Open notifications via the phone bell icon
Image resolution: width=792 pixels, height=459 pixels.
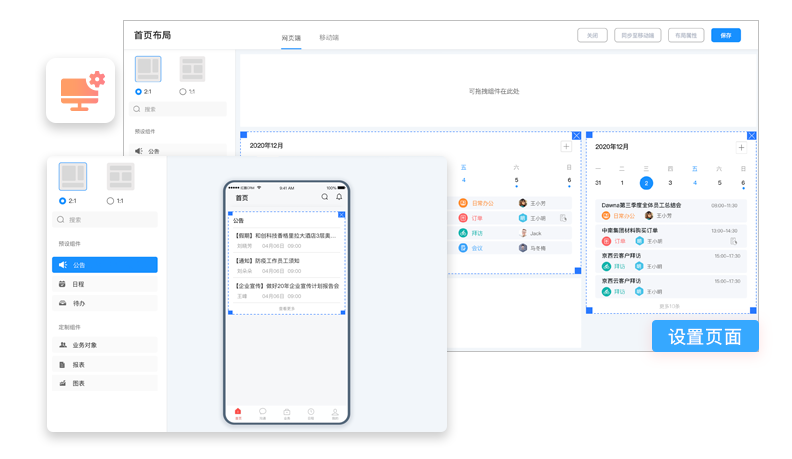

━━━

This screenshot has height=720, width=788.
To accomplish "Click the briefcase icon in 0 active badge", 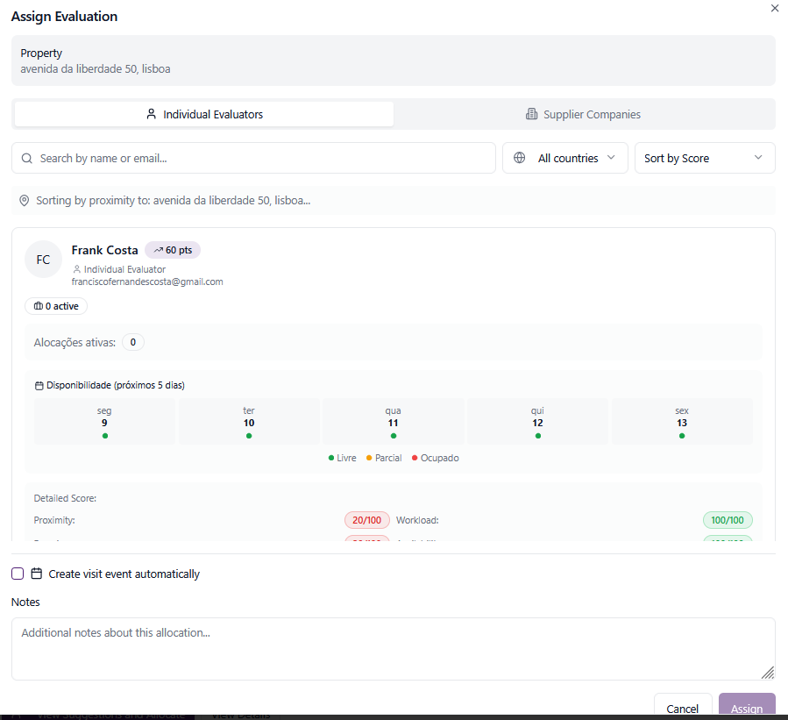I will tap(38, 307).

━━━

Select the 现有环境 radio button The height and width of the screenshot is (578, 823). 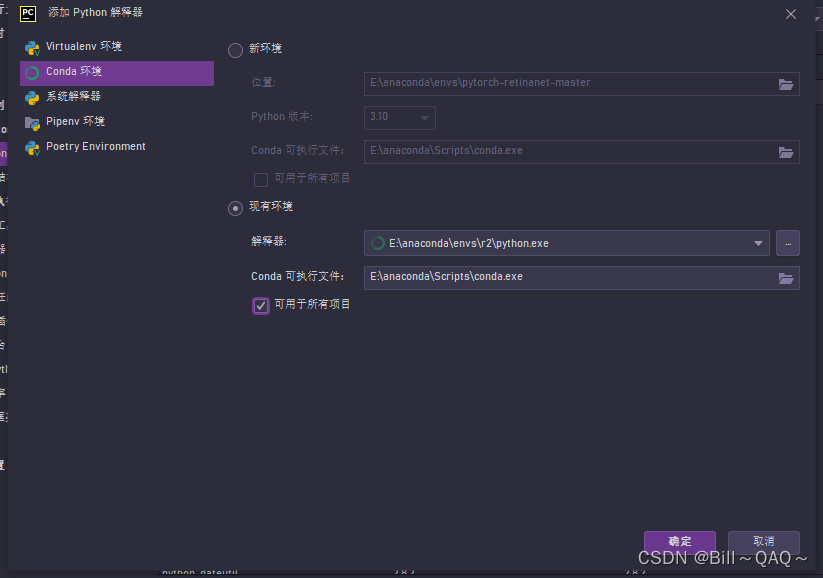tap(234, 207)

━━━

* _Directions_: Only one part of the material above is to be transcribed, namely the lines starting with the line that has "Open notifications via the phone bell icon" and going on through the line that has "Image resolution: width=792", exactly as they stand.

* _Response area_:
Open notifications via the phone bell icon
Image resolution: width=792 pixels, height=459 pixels.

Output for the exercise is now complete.